Summary
Philip Morris International Inc. (PM) filed an 8-K on November 15, 2011, to report on the issuance of new debt. The company successfully raised US$1.5 billion through a dual-tranche offering, consisting of US$750 million in 2.900% Notes due 2021 and US$750 million in 4.375% Notes due 2041. This action indicates a strategic move to access capital for its operations and potential future investments. The issuance of these senior unsecured notes, governed by an Indenture and a specific Terms Agreement with several prominent underwriters, signifies the company's continued access to public debt markets.
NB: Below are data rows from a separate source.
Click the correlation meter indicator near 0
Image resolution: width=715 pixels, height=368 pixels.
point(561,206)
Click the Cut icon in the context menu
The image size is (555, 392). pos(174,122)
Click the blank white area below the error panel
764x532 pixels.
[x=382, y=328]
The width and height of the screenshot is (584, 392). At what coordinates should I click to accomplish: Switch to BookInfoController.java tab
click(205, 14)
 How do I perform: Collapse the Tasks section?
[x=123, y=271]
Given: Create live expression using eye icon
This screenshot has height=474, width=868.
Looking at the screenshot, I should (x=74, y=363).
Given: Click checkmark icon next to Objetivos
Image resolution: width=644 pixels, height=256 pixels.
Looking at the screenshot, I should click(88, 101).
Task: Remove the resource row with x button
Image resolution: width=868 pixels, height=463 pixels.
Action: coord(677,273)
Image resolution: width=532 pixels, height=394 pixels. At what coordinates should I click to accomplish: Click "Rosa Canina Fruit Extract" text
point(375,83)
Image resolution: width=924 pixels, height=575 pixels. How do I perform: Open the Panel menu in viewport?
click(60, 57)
The terms include customary covenants restricting the incurrence of secured debt and sale/leaseback transactions, along with provisions for redemption under specific tax events. Investors should note that these notes rank equally with other senior unsecured obligations of PMI.
Key Highlights
- 1PMI issued US$1.5 billion in aggregate principal amount of notes.
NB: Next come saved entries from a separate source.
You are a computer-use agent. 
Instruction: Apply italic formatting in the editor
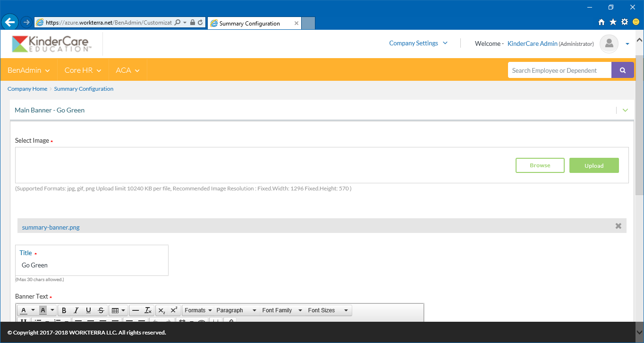click(76, 310)
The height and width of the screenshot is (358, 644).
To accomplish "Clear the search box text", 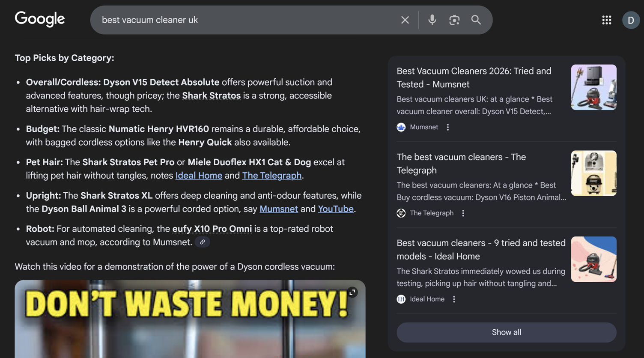I will coord(405,20).
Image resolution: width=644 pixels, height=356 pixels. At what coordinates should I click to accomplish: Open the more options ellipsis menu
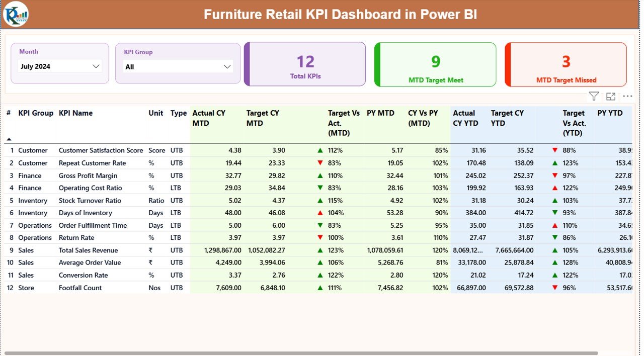tap(627, 96)
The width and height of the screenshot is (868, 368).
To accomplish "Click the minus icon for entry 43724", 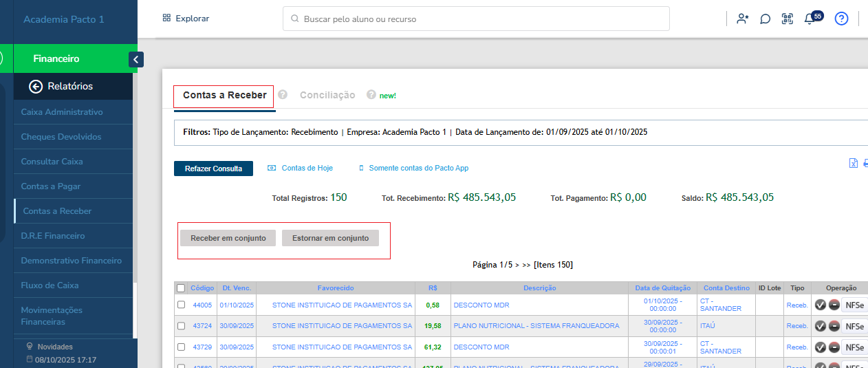I will coord(833,326).
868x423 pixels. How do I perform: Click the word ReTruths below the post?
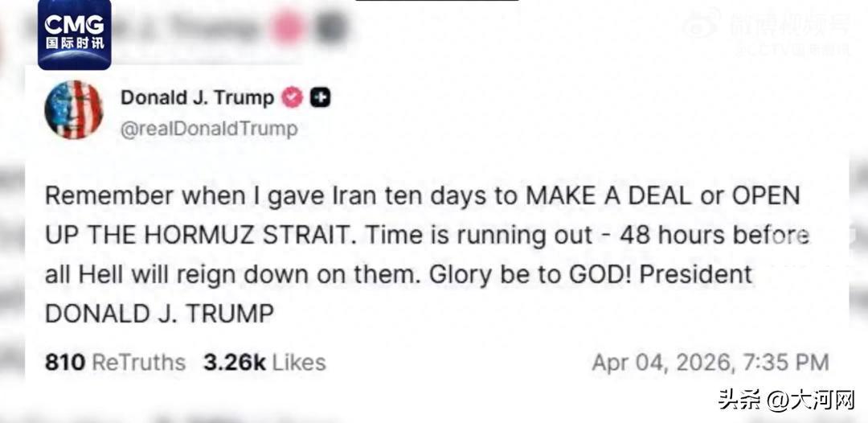click(138, 362)
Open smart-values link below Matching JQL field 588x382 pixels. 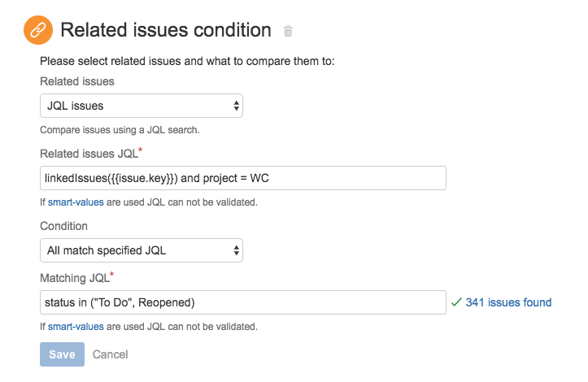76,327
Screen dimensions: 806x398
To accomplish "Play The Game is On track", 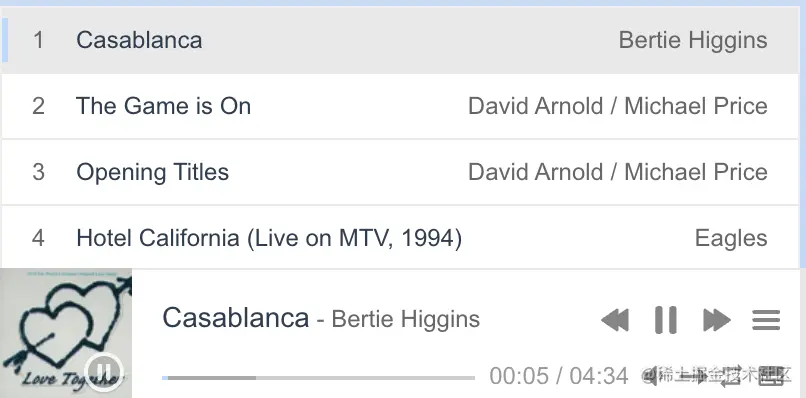I will (x=400, y=106).
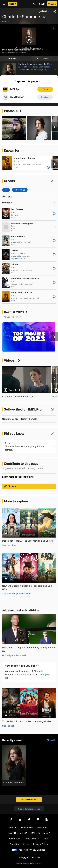Switch to the 22 Photos tab

43,58

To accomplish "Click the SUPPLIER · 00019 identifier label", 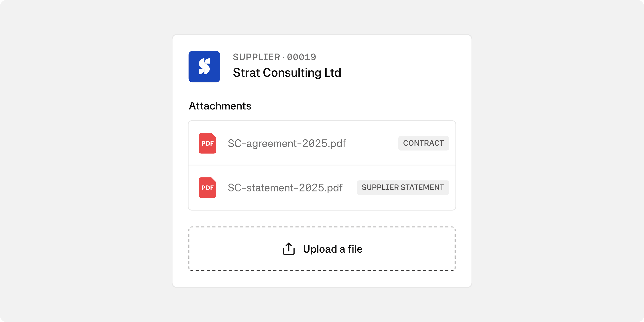I will pyautogui.click(x=275, y=57).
- 2The offering comprised two tranches: US$750 million of 2.900% Notes due 2021 and US$750 million of 4.375% Notes due 2041.
- 3The notes were issued under an Indenture dated April 25, 2008, with HSBC Bank USA, National Association, as trustee.
- 4A Terms Agreement with major underwriters, including Citigroup, Goldman Sachs, J.P. Morgan, Barclays, and HSBC, was executed on November 8, 2011.
- 5The notes are senior unsecured obligations and will rank equally with PMI's existing and future senior unsecured indebtedness.
- 6Customary covenants limit PMI's ability to incur secured debt and engage in sale/leaseback transactions, with exceptions.
- 7PMI may redeem the notes upon specified tax events.